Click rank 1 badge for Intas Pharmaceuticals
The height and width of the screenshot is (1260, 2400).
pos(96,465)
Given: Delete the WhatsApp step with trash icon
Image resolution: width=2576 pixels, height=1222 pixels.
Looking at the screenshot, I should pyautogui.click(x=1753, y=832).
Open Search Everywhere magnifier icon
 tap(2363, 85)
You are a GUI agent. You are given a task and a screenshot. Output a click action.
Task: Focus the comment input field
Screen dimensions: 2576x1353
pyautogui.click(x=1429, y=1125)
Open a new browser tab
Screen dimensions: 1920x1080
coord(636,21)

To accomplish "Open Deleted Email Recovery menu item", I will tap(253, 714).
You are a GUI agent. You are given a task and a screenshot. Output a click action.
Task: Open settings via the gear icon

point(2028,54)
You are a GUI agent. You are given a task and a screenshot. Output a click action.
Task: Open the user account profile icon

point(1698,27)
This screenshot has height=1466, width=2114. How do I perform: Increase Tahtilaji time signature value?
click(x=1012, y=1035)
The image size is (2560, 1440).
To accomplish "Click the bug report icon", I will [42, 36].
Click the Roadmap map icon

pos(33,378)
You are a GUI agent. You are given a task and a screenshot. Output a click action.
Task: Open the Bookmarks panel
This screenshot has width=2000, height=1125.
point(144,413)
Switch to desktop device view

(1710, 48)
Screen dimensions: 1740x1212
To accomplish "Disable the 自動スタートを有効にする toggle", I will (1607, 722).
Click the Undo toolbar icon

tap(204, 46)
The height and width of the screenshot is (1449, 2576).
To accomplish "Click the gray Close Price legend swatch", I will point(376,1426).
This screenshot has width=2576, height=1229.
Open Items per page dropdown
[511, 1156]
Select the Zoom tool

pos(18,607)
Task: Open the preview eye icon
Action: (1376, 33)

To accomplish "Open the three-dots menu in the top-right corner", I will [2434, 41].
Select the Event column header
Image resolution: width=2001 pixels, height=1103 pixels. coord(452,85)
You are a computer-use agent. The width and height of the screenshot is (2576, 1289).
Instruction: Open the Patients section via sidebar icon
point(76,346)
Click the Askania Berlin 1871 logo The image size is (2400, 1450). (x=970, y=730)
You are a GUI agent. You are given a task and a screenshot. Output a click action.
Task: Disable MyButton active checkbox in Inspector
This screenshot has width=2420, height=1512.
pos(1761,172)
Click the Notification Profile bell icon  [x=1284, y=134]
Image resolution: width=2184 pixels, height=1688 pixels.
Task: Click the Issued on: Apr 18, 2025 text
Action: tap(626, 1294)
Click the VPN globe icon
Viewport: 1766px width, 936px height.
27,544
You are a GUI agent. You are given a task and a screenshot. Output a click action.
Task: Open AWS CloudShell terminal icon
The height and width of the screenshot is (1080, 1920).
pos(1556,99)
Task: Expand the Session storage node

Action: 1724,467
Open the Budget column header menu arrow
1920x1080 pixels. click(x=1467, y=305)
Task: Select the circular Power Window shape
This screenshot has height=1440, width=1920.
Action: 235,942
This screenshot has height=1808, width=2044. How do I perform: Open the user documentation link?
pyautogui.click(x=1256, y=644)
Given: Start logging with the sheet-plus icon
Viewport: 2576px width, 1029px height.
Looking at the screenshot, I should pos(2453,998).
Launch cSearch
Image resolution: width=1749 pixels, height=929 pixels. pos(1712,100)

__BRIEF__: For this exercise, retype the entire listing exactly.

__WRITTEN RESPONSE__:
Click rank 1 badge for Intas Pharmaceuticals
The height and width of the screenshot is (1260, 2400).
pos(96,465)
Given: Delete the WhatsApp step with trash icon
Image resolution: width=2576 pixels, height=1222 pixels.
Looking at the screenshot, I should pyautogui.click(x=1753, y=832).
Open Search Everywhere magnifier icon
 tap(2363, 85)
You are a GUI agent. You are given a task and a screenshot. Output a click action.
Task: Focus the comment input field
Screen dimensions: 2576x1353
pyautogui.click(x=1429, y=1125)
Open a new browser tab
Screen dimensions: 1920x1080
coord(636,21)

To accomplish "Open Deleted Email Recovery menu item", I will tap(253, 714).
You are a GUI agent. You are given a task and a screenshot. Output a click action.
Task: Open settings via the gear icon

point(2028,54)
You are a GUI agent. You are given a task and a screenshot. Output a click action.
Task: Open the user account profile icon

point(1698,27)
This screenshot has height=1466, width=2114. How do I perform: Increase Tahtilaji time signature value?
click(x=1012, y=1035)
The image size is (2560, 1440).
To accomplish "Click the bug report icon", I will [42, 36].
Click the Roadmap map icon

pos(33,378)
You are a GUI agent. You are given a task and a screenshot. Output a click action.
Task: Open the Bookmarks panel
This screenshot has width=2000, height=1125.
point(144,413)
Switch to desktop device view

(1710, 48)
Screen dimensions: 1740x1212
To accomplish "Disable the 自動スタートを有効にする toggle", I will (1607, 722).
Click the Undo toolbar icon

tap(204, 46)
The height and width of the screenshot is (1449, 2576).
To accomplish "Click the gray Close Price legend swatch", I will point(376,1426).
This screenshot has width=2576, height=1229.
Open Items per page dropdown
[511, 1156]
Select the Zoom tool

pos(18,607)
Task: Open the preview eye icon
Action: (1376, 33)

To accomplish "Open the three-dots menu in the top-right corner", I will [2434, 41].
Select the Event column header
Image resolution: width=2001 pixels, height=1103 pixels. coord(452,85)
You are a computer-use agent. The width and height of the screenshot is (2576, 1289).
Instruction: Open the Patients section via sidebar icon
point(76,346)
Click the Askania Berlin 1871 logo The image size is (2400, 1450). (x=970, y=730)
You are a GUI agent. You are given a task and a screenshot. Output a click action.
Task: Disable MyButton active checkbox in Inspector
This screenshot has width=2420, height=1512.
pos(1761,172)
Click the Notification Profile bell icon  [x=1284, y=134]
Image resolution: width=2184 pixels, height=1688 pixels.
Task: Click the Issued on: Apr 18, 2025 text
Action: tap(626, 1294)
Click the VPN globe icon
Viewport: 1766px width, 936px height.
27,544
You are a GUI agent. You are given a task and a screenshot. Output a click action.
Task: Open AWS CloudShell terminal icon
The height and width of the screenshot is (1080, 1920).
pos(1556,99)
Task: Expand the Session storage node

Action: 1724,467
Open the Budget column header menu arrow
1920x1080 pixels. click(x=1467, y=305)
Task: Select the circular Power Window shape
This screenshot has height=1440, width=1920.
Action: 235,942
This screenshot has height=1808, width=2044. How do I perform: Open the user documentation link?
pyautogui.click(x=1256, y=644)
Given: Start logging with the sheet-plus icon
Viewport: 2576px width, 1029px height.
Looking at the screenshot, I should pos(2453,998).
Launch cSearch
Image resolution: width=1749 pixels, height=929 pixels. pos(1712,100)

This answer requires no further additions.